*Data supplied*
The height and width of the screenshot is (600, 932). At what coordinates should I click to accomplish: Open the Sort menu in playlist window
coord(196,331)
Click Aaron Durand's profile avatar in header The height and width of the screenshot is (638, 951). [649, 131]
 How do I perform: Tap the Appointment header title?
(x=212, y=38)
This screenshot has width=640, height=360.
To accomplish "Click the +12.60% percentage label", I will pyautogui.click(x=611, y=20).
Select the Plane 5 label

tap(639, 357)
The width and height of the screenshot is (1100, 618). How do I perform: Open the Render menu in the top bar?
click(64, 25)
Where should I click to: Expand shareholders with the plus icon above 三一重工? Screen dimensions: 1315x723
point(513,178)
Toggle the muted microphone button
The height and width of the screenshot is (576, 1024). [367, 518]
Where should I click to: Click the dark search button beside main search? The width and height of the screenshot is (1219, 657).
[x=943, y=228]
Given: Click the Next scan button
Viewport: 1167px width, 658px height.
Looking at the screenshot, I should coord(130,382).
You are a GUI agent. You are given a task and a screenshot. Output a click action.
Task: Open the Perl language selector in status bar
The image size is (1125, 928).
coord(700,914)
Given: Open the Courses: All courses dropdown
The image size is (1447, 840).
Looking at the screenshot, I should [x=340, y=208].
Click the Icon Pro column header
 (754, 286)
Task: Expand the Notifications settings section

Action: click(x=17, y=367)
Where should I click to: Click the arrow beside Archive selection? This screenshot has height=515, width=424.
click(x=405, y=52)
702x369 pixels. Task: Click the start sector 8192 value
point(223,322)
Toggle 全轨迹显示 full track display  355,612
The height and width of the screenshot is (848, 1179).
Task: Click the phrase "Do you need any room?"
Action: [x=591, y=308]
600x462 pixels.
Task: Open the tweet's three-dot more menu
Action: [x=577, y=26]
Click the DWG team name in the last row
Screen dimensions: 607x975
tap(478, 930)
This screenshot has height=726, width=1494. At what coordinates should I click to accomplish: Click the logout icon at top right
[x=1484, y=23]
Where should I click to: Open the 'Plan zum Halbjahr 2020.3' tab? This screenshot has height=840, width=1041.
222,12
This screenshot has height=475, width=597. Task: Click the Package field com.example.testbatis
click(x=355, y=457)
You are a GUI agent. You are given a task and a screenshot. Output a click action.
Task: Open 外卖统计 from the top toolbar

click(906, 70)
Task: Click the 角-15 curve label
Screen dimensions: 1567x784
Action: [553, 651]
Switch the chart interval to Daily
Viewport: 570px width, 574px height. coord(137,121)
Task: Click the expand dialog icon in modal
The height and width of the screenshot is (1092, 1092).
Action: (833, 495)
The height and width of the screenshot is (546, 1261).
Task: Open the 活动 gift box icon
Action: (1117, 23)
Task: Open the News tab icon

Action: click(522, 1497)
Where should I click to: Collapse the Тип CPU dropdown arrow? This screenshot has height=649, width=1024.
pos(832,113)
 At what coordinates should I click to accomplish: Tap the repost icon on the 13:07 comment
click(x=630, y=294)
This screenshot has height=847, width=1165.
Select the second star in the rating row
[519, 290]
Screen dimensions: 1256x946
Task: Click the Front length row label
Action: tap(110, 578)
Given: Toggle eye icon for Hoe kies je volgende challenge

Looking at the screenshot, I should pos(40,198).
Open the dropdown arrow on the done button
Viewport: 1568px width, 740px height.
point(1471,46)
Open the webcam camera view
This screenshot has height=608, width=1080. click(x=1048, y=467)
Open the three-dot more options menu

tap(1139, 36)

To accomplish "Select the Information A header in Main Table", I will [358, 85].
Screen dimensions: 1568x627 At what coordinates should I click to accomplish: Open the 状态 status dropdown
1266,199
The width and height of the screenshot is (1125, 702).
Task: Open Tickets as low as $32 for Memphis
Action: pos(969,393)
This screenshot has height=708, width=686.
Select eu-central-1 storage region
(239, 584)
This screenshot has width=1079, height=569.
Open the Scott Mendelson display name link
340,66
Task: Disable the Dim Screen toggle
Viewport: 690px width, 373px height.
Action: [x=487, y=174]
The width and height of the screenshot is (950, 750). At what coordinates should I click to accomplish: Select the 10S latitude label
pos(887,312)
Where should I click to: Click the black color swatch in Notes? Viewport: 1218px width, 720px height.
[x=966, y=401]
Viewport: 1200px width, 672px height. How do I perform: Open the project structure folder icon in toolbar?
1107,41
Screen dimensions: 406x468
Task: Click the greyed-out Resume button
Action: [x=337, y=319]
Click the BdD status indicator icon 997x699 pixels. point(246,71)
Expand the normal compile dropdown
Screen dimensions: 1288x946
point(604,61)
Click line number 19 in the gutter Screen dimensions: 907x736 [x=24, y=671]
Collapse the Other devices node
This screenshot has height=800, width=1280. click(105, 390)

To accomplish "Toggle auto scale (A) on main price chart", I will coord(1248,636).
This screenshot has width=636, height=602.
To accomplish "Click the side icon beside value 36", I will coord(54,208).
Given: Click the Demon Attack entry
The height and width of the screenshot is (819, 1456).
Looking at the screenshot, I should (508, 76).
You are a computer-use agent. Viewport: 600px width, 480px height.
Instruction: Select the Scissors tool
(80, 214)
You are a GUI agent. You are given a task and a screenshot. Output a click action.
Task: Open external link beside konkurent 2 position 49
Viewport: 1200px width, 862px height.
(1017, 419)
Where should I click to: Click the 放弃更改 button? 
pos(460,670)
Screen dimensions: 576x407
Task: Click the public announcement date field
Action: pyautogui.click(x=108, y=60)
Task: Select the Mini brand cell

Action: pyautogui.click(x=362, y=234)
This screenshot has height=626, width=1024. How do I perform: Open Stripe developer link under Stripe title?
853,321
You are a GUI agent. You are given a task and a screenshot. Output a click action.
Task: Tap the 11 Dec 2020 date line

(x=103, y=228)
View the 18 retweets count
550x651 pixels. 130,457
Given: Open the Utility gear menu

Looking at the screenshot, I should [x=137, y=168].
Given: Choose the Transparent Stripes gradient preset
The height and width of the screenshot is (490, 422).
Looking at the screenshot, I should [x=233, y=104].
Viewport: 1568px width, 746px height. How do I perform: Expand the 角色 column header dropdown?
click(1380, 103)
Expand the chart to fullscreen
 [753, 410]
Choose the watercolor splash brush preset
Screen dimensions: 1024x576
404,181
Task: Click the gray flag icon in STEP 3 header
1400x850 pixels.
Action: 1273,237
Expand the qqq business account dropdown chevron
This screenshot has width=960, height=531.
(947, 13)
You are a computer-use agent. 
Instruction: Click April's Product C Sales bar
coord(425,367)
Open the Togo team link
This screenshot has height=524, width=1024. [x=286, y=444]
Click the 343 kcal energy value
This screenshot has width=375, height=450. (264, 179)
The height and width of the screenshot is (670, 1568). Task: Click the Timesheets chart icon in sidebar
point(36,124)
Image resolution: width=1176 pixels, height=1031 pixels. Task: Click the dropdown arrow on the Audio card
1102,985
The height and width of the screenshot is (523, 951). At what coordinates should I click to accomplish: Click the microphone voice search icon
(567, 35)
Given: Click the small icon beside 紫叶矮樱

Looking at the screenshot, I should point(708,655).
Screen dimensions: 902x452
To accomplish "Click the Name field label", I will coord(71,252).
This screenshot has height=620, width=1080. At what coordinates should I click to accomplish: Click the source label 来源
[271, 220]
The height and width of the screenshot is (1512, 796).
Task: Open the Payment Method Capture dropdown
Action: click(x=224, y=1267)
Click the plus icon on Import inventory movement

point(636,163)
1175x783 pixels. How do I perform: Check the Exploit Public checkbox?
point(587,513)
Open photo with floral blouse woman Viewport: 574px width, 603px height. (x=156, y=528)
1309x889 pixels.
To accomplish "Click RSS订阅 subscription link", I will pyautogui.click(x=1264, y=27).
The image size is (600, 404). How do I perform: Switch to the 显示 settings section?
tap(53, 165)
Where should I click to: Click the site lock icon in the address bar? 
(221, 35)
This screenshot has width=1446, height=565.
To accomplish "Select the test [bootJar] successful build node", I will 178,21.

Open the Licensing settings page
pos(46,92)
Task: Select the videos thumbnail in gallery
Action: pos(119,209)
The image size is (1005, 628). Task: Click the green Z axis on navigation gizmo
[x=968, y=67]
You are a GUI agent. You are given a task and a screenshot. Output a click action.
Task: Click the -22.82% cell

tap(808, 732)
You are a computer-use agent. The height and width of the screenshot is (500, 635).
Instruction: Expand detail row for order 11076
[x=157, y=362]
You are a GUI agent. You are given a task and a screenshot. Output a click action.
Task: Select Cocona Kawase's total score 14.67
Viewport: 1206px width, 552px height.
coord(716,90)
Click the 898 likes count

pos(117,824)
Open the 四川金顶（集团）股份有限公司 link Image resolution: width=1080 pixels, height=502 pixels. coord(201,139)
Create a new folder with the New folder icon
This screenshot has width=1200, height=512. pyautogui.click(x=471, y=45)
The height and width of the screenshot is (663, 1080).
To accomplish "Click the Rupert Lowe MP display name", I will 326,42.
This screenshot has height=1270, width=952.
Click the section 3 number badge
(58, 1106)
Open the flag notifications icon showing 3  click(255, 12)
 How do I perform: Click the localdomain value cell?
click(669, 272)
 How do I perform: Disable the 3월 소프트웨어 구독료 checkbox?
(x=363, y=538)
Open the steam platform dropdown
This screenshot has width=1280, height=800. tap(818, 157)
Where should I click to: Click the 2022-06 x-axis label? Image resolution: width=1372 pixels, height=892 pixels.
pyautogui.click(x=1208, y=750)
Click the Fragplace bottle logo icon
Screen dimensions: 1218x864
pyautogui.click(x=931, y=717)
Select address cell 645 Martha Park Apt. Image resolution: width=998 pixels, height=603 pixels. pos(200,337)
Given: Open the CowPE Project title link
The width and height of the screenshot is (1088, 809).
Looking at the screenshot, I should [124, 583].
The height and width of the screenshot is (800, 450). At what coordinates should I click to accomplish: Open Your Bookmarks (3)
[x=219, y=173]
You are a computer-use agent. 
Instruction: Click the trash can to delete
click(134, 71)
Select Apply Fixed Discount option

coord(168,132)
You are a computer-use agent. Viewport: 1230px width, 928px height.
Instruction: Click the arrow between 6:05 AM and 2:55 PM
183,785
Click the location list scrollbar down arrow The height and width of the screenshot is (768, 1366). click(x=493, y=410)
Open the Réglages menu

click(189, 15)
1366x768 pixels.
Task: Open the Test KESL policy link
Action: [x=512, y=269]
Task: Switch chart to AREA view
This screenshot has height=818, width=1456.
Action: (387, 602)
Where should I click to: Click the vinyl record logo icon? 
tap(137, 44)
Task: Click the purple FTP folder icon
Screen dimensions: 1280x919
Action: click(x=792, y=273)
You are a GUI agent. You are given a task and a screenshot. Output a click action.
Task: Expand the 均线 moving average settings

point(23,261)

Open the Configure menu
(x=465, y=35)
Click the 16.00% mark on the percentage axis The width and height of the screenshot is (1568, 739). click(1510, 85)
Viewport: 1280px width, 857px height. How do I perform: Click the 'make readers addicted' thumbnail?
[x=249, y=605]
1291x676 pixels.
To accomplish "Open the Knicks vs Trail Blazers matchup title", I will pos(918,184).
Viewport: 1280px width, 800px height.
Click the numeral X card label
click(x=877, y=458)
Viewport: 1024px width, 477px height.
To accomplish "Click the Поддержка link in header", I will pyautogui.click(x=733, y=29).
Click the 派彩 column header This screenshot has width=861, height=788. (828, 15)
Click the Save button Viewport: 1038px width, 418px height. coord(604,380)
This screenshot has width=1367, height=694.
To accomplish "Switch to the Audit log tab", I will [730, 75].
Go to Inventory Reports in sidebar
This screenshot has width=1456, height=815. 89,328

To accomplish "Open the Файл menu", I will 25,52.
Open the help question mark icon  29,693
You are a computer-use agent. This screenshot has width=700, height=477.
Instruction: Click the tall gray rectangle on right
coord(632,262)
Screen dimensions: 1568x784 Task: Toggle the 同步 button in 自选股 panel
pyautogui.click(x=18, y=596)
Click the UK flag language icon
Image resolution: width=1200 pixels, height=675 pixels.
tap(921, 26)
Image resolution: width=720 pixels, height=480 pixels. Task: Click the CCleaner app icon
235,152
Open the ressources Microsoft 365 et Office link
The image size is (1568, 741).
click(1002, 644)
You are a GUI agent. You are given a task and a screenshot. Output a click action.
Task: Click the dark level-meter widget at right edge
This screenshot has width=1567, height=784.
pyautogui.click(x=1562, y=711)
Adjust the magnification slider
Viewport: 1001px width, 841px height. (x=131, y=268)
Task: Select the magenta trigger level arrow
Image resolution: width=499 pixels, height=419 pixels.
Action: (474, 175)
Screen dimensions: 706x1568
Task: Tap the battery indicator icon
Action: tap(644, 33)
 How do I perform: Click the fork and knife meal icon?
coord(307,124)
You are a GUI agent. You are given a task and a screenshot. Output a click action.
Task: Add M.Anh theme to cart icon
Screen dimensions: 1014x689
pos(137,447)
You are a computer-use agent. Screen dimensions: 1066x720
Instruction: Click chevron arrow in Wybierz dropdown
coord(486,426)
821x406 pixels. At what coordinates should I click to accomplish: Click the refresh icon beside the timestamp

*Task to carry out*
Every line with the word "language" in it should be copied from the listing above.

*Response area*
Task: Open the Perl language selector in status bar
Click the UK flag language icon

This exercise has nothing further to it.